A framework for monitoring
Bharat Kalluri / 2023-07-16
I’ve written about why I think this exercise is so important before in another post titled frameworks over tools
This is an attempt to build a framework over monitoring so that someone starting out to solve for monitoring finds this as a starting point.
Why
Monitoring is to make sure you don’t fly blind.
Not knowing issues are happening is the worst place to be in. But knowing every single out of order activity occurring in a system is a utopian target to reach. The idea is to define & get the right amount of visibility into the system so that decision making and execution becomes straightforward.
Steps
Step one: Identify stakeholders
Every system tends to have stake holders across departments. Identify key stake holders, this is important to make sure we gather domain knowledge and also notify them if something happens to go off track.
Step two: List out what stakeholders scared/afraid of
This is the question I start with whenever I am presented with a monitoring problem. Every stakeholder has definitions of a disaster case scenarios which they work towards avoiding.
Find the disaster case scenarios, make sure the monitoring system supports the setup. Rinse and repeat, module by module, service by service.
Step three: Identify & setup metrics to measure what stakeholders are scared of
From the stage of inception, everything the stake holders are scared of might not be measurable. In that case, identify which ones are and start acting towards them. And queue up projects to establish measures for metrics which are not measurable as of now.
Since the stakeholders have listed out what they intend on keeping an eye on, make sure all the corresponding metrics are piped to a platform or tool of choice.
Step four: Identify thresholds
Collaborate with stakeholders to establish clear thresholds for which alerts need to be triggered. Make sure false positives are minimized in the alerting structure, ideally every threshold breach should be an event of concern.
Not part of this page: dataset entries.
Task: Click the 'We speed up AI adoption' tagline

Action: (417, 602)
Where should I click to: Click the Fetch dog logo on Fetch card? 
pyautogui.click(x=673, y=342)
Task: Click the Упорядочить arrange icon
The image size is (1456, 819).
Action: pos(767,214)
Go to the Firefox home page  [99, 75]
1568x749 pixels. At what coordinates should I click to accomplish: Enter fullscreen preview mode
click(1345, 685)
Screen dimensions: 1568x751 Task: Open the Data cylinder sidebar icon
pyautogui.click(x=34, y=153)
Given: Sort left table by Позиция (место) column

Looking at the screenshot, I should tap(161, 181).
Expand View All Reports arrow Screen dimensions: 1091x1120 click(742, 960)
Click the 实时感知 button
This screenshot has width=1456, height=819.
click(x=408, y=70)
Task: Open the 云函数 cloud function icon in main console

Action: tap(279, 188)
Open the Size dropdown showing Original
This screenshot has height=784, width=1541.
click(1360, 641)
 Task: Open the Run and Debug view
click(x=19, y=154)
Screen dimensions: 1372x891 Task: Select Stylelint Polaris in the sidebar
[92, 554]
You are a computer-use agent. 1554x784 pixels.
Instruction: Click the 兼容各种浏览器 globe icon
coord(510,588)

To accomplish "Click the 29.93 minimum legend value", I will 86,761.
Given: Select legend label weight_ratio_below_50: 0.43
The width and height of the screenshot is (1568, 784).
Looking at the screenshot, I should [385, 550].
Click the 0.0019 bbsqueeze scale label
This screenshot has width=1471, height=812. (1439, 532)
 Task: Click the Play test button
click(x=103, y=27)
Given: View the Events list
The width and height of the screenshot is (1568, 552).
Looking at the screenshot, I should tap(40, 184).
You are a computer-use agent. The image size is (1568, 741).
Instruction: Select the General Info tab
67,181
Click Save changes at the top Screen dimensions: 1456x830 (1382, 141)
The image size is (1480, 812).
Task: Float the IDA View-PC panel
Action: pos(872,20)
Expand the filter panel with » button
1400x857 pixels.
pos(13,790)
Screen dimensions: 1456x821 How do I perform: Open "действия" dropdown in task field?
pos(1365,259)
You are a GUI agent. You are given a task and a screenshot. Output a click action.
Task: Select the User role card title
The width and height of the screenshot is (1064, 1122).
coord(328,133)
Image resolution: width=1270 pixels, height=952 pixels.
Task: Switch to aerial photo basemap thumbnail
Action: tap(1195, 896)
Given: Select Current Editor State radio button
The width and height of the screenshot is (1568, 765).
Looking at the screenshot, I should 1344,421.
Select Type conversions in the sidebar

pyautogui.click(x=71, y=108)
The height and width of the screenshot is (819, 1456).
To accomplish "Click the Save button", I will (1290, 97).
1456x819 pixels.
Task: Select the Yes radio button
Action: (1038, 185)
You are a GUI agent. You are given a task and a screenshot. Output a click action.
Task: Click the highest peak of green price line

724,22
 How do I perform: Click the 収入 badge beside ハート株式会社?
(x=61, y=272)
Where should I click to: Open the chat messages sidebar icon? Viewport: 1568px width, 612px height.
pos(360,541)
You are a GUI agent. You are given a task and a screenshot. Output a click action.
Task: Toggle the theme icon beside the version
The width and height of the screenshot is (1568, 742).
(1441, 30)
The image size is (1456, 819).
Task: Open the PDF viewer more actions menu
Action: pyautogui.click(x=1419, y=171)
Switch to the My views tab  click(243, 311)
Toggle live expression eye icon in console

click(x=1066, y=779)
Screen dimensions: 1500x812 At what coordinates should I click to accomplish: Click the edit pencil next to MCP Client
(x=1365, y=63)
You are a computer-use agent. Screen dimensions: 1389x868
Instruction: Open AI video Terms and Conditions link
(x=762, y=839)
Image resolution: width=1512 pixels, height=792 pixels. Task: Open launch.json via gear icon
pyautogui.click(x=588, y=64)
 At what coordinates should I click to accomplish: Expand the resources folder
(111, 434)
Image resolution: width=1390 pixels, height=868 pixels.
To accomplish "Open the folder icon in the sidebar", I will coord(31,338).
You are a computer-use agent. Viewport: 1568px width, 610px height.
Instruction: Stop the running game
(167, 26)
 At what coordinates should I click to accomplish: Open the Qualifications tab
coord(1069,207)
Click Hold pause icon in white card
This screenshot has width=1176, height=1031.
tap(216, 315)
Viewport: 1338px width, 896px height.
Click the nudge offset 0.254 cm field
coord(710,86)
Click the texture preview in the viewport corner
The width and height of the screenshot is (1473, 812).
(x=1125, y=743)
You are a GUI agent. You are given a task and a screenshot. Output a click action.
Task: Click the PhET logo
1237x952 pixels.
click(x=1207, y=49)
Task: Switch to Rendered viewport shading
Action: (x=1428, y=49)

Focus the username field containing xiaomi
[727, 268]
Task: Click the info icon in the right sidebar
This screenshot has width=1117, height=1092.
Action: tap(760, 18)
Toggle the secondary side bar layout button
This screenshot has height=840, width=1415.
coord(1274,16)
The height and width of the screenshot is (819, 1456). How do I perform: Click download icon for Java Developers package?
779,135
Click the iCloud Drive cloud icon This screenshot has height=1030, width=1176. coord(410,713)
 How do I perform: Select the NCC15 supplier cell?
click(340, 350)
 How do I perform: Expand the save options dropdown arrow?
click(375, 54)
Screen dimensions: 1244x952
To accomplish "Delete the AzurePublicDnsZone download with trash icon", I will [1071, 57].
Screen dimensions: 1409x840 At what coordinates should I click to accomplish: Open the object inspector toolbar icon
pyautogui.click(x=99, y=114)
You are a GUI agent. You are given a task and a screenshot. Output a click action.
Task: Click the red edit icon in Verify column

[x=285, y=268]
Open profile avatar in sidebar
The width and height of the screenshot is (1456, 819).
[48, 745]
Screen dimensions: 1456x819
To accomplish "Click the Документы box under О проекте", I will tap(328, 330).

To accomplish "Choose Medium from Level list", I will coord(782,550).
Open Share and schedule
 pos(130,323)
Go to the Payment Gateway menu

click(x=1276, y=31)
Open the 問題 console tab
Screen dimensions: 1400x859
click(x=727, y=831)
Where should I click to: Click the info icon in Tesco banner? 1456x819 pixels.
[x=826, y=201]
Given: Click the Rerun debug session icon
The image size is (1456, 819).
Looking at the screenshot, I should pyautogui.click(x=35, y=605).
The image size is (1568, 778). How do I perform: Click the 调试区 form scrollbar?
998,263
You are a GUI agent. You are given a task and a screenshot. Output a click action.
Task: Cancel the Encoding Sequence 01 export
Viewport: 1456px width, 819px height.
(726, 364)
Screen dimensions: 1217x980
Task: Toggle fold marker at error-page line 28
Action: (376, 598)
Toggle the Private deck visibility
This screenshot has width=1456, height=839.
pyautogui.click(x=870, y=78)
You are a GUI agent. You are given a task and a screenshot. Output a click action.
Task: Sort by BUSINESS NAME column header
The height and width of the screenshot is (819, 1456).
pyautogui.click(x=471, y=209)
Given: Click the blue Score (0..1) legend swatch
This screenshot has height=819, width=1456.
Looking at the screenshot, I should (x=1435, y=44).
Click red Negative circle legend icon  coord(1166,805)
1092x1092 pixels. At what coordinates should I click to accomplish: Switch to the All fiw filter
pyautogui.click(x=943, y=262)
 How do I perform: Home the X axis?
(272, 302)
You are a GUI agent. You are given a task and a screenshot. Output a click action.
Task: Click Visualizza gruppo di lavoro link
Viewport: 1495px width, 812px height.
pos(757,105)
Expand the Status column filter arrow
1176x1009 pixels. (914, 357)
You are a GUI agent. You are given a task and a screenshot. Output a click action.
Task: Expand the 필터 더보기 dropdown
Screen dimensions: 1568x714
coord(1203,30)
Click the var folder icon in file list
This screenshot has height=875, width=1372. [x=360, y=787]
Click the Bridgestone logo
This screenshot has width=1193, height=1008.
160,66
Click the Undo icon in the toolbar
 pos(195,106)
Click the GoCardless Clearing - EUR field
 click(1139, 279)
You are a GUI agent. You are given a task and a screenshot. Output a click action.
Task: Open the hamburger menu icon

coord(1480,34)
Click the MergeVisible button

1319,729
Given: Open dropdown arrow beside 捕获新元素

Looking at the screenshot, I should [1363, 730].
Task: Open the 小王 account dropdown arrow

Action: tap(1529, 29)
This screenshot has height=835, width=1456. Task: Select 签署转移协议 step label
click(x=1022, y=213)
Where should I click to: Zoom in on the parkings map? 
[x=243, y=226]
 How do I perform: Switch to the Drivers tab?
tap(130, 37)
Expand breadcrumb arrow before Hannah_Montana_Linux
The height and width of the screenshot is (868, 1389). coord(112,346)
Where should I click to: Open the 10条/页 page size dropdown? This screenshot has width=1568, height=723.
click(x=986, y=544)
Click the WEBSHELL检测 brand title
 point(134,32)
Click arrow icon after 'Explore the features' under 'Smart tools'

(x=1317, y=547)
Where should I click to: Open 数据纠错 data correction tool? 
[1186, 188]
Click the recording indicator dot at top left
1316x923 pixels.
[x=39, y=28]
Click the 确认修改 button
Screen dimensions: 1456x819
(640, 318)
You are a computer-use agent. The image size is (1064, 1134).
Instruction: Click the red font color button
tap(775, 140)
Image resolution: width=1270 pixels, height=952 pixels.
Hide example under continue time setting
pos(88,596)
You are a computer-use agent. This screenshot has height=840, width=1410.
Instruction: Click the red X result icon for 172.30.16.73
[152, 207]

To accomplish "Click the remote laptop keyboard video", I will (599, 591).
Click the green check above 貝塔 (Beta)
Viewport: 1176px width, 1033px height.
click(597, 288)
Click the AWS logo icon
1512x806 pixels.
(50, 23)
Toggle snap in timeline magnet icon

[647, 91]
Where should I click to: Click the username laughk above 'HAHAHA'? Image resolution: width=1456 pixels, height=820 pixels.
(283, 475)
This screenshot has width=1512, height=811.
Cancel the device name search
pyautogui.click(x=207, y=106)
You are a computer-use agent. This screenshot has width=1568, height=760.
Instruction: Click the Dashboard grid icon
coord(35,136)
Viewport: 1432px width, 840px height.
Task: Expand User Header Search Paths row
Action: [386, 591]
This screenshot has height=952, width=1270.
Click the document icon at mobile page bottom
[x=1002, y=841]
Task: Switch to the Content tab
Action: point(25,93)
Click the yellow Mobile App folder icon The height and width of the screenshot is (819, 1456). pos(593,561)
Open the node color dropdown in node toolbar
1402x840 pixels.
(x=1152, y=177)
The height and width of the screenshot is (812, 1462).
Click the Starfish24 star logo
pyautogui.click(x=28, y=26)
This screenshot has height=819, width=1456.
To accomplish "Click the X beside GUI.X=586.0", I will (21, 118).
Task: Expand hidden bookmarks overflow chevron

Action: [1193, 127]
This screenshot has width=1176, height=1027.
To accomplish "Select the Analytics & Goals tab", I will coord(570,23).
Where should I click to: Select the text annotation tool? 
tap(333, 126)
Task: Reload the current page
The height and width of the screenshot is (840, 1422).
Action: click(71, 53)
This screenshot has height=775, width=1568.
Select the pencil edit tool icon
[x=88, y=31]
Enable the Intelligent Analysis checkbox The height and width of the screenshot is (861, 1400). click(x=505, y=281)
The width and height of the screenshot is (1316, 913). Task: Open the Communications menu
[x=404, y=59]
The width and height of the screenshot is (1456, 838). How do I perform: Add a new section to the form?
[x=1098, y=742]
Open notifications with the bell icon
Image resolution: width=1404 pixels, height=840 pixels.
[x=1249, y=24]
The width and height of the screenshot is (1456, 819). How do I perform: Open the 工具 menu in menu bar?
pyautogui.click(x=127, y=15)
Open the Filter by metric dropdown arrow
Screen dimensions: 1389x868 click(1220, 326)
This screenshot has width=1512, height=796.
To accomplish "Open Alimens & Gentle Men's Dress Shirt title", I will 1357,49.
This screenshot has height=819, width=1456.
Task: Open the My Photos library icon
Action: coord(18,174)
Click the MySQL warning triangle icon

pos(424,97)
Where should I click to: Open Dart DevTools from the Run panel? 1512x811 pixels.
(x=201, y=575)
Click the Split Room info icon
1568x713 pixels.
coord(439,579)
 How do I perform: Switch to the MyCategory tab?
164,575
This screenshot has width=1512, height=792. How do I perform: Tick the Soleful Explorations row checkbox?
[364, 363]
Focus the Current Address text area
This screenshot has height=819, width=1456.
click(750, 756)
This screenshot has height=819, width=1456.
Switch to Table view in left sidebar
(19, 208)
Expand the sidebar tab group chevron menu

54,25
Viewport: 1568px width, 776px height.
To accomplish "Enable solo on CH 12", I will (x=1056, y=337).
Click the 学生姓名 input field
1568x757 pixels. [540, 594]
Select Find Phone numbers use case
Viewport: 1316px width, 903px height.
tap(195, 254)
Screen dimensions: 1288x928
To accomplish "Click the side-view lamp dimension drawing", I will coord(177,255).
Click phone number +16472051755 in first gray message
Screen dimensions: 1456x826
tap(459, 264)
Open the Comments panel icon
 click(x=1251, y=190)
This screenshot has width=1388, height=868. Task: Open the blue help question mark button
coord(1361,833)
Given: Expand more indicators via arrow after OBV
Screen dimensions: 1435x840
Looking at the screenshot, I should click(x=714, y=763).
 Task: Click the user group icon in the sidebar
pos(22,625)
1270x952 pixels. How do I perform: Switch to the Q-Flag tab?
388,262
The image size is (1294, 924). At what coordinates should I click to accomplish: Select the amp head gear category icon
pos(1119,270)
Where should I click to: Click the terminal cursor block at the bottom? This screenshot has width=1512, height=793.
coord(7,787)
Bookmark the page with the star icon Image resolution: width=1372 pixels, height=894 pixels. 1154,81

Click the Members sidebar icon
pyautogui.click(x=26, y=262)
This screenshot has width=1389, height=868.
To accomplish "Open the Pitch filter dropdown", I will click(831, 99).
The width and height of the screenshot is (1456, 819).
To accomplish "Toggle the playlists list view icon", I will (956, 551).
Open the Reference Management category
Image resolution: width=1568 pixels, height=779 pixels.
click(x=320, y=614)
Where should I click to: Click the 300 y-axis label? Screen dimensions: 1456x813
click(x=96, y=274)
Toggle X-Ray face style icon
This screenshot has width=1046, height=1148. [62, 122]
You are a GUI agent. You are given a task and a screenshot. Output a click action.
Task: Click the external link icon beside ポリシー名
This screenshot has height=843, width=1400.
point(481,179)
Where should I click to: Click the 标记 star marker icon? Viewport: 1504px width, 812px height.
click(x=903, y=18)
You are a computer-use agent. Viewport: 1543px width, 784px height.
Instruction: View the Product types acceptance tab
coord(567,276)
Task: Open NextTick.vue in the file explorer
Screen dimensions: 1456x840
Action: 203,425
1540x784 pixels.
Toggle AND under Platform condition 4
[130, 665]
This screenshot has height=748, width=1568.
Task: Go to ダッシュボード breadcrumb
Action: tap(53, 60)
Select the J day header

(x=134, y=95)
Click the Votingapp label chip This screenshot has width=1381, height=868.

Step five: Setup actionable Alerts
Dashboards fill people with a false sense of control & visibility. The idea of monitoring is not to look at it, but to make sure actionable items can be inferred out of it. Dashboards are good investigatory tools to begin with, but inherently dashboards do not solve anything.
When someone asks for a dashboard, its because they want to get a lay of the land to understand what they are supposed to get alerted on. Sit with them and try to understand what they want alerts for and setup alerts first.
Eventually every dashboard’s view count converges towards zero.
Alerts are exceptions, exceptions are exceptional. Means they are not normal. If something is not normal, it needs looking into. If there is an alert with no action item, it means that its not an alert.
Once its an actionable, there should be a corresponding life cycle to the alert where its notified, allocated and resolved.
For every new system built, this framework can be followed to setup a strong monitoring system.